__Work to complete__:
Count the lines in the records below that contain the string "element", treating uppercase and lowercase letters as distinct. Give only the number.

__Records for the task__:
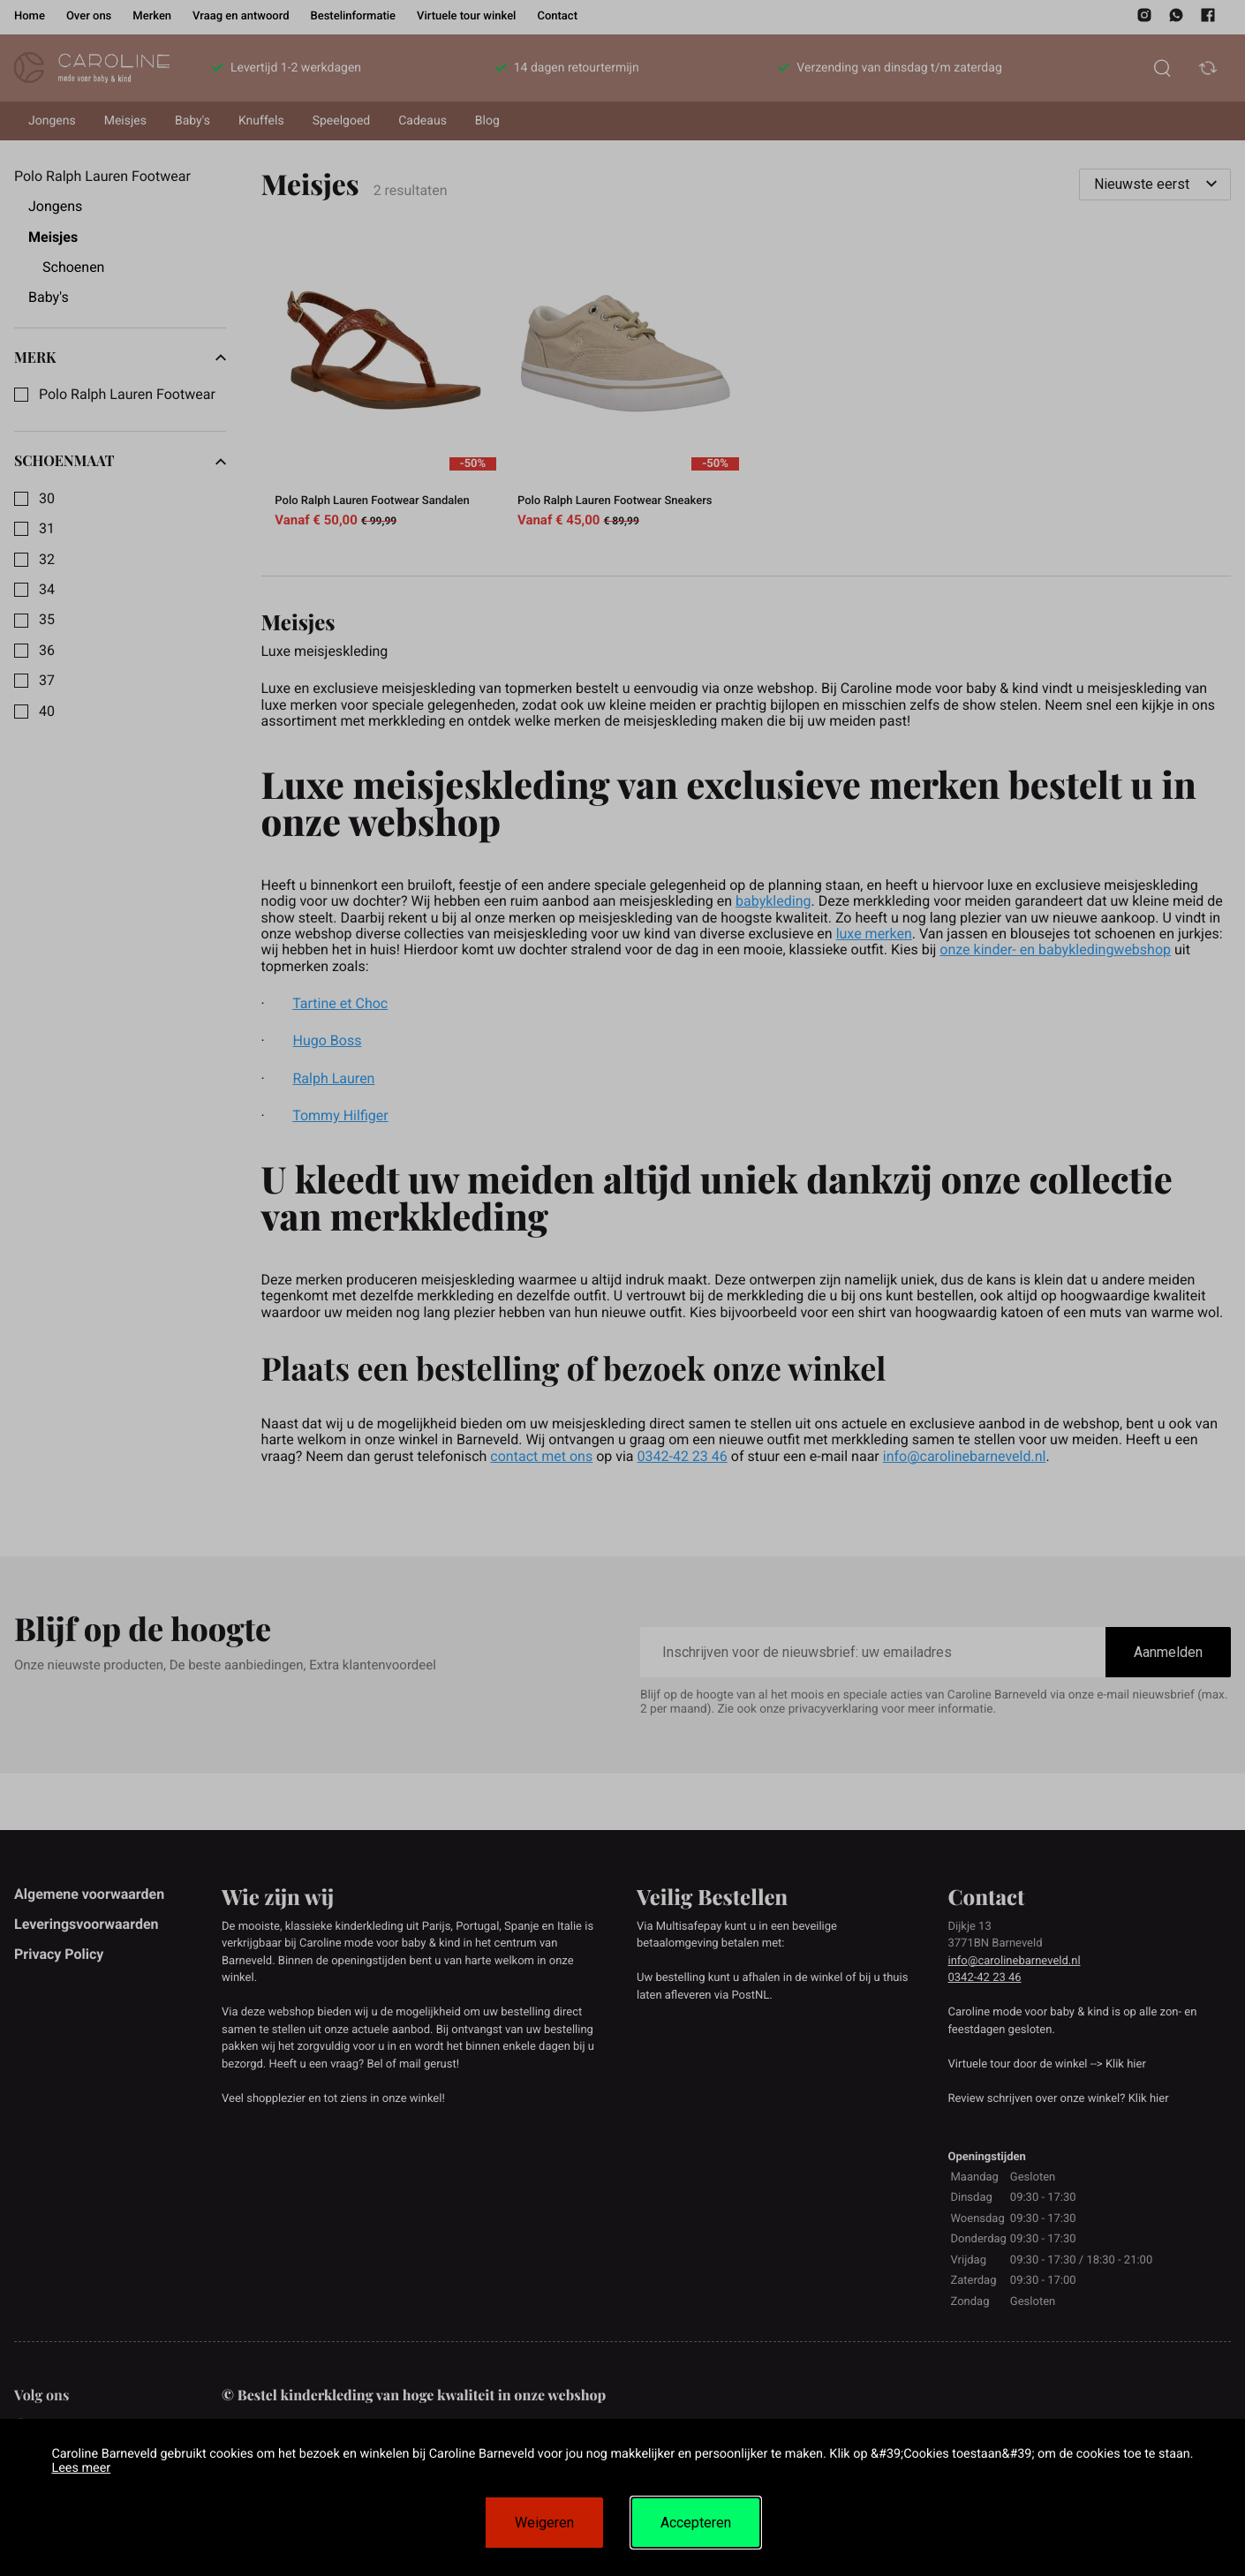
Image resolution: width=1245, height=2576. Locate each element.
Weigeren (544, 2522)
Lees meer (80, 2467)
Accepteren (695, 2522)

--

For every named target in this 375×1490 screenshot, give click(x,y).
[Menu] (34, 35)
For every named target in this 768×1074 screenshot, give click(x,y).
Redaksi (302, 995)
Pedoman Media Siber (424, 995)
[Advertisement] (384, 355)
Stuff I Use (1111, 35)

* * *

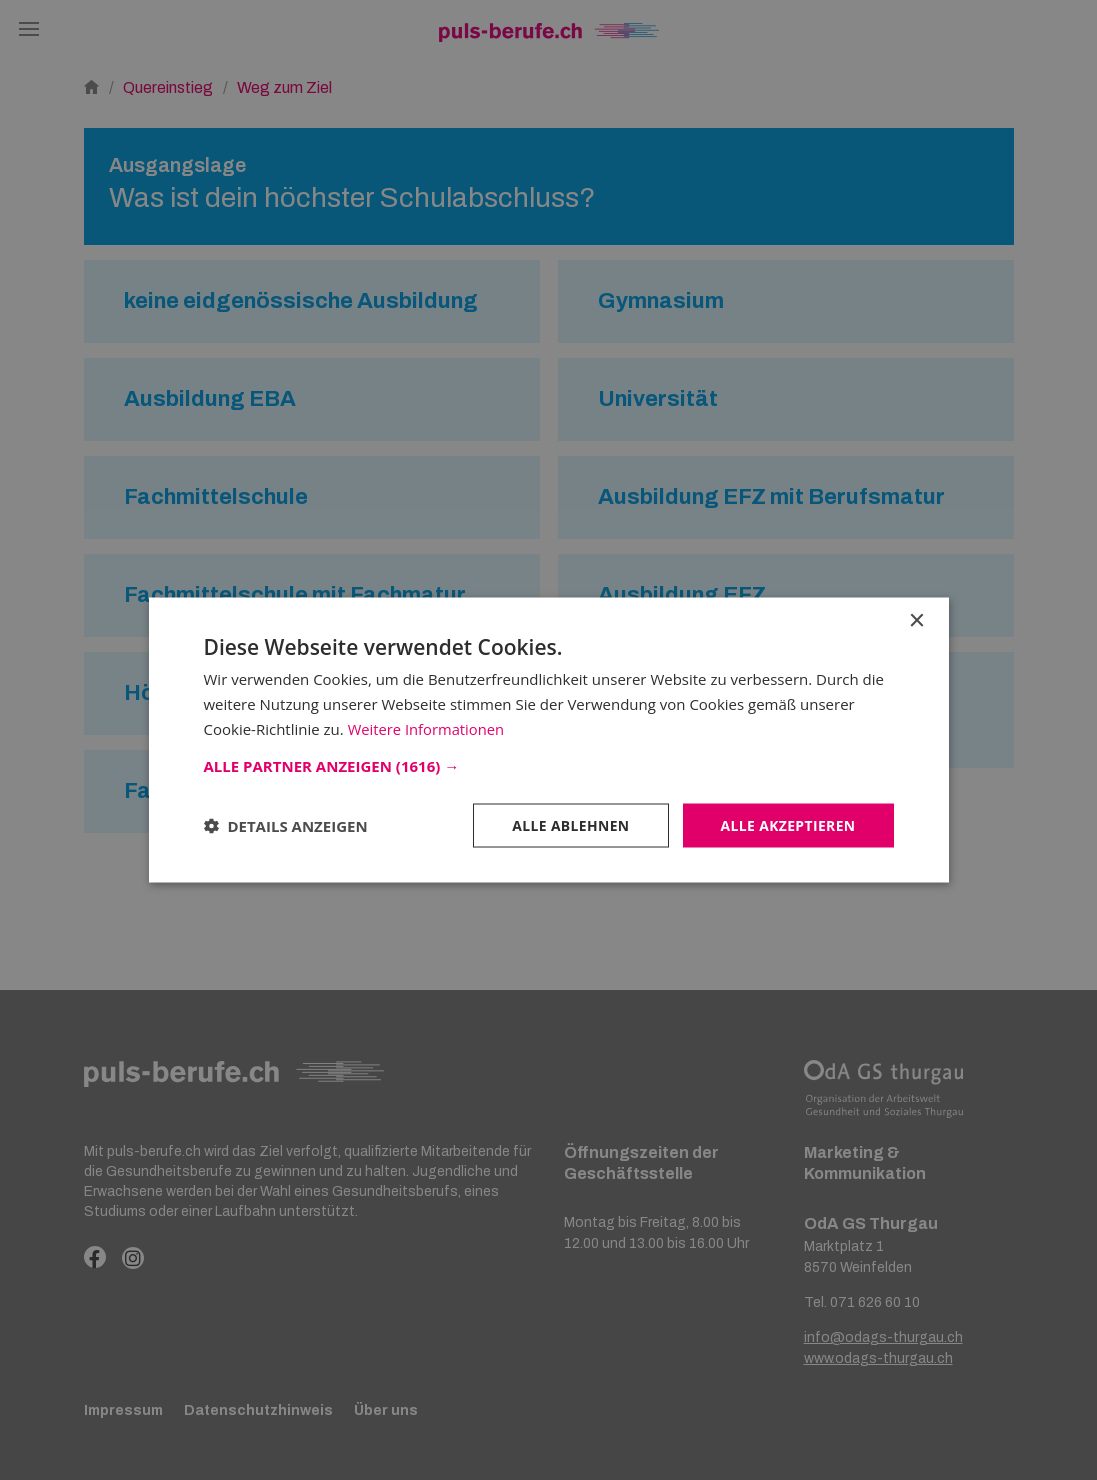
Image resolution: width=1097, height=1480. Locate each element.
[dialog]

__Finished answer__:
2